■ TRY IT
Below are some records. Say how many of their lines contain the string "button", and give nothing but the number.

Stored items
--- START ---

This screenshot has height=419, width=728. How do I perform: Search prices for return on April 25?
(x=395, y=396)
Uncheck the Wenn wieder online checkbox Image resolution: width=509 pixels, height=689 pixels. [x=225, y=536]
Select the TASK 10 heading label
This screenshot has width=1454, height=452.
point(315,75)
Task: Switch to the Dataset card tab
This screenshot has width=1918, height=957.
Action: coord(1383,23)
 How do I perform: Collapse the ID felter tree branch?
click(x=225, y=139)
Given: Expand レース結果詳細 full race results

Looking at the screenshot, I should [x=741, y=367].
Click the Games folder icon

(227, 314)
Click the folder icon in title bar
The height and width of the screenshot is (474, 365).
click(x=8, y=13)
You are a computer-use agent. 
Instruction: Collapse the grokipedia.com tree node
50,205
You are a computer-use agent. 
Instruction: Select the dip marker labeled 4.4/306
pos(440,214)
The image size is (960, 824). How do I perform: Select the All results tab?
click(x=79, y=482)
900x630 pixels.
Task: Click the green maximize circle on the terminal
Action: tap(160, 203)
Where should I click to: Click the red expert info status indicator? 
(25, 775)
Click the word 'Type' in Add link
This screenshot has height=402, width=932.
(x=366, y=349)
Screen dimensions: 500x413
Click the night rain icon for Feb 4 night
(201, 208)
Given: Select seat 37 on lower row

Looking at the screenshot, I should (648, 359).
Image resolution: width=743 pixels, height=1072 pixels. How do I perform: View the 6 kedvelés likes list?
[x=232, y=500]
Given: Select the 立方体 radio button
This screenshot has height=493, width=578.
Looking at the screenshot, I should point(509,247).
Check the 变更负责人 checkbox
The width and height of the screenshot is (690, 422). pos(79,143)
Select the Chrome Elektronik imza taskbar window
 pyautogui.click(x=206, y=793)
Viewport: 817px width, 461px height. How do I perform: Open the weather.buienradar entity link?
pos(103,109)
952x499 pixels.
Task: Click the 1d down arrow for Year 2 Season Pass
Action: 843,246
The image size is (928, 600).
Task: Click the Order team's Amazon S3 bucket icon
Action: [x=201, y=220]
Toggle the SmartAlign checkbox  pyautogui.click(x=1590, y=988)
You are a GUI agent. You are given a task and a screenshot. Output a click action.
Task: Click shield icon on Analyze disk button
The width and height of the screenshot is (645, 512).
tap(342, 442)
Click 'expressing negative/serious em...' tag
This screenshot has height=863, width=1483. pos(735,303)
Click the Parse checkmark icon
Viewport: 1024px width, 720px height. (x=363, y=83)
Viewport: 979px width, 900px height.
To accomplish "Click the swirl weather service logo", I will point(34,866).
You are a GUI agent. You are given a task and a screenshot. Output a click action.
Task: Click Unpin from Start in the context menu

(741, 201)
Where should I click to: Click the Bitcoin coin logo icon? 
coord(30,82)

--- END ---

■ RESPONSE AREA
2